A 33-year-old man presents to your clinic with blurry vision in his right eye. He tells you that for quite some time, his vision has been worse in the right eye, and he is especially bothered by the glare of lights when driving at night. His BCVA OD is 20/30. Your slit lamp examination findings are shown below. Based on this finding, you recommend cataract surgery to the patient. However, as you plan his surgery, you note that your approach will be different than a “routine” case.
What about this patient’s surgery will not be routine?

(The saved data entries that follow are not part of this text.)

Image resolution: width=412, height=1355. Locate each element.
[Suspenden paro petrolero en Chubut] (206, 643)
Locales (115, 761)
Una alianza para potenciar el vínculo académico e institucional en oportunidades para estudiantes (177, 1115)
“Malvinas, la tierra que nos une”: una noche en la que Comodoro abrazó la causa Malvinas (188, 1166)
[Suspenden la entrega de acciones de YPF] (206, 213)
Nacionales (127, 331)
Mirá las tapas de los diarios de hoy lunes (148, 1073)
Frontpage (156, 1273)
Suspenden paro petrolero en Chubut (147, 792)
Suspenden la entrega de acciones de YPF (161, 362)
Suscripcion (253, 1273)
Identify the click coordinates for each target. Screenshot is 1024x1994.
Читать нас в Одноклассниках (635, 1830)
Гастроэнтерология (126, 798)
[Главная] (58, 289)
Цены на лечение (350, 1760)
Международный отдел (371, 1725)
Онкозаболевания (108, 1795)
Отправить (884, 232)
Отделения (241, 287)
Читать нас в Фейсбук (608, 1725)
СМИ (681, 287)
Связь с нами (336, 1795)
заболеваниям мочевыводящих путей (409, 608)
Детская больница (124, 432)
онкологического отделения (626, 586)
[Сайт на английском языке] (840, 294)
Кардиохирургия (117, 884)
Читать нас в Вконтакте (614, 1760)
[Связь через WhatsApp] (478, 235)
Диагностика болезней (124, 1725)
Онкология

A. Cumulative dissipated energy (CDE) will be high
B. Hydrodissection should be skipped
C. There is an increased risk of zonular weakness
D. Extra polishing of the posterior capsule
Correct answer: B
Explanation: The slit lamp finding shown in this question is a classic posterior polar cataract. Posterior polar cataracts (PPCs) can be a congenital condition, which matches the history of our patient. PPCs can be a remnant of the hyaloid artery that supplied the developing lens and are related to the more benign Mittendorf dot. Since PPCs are congenital, the patients undergoing cataract extraction are often on the young side compared to typical cataract surgery patients. Therefore, nuclear density is usually low, and the lens material may be removed by aspiration alone or with minimal phacoemulsification energy (option A). Option B is the correct answer because given the developmental nature of a PPC, it is often associated with a capsular defect. Hydrodissection and rotation of the lens could cause a posterior capsule break and should not be performed. Hydrodelineation (separation of the epinucleus from the endonucleus is acceptable). Option C is incorrect because PPCs are not associated with zonular weakness. Polishing the lens capsule (option D) may not be advised in this case because of the presumed weakness of the posterior lens capsule. Remember the phrase: “perfect is the enemy of good.” Any remaining polar opacity can be removed with YAG laser capsulotomy in the post-op period.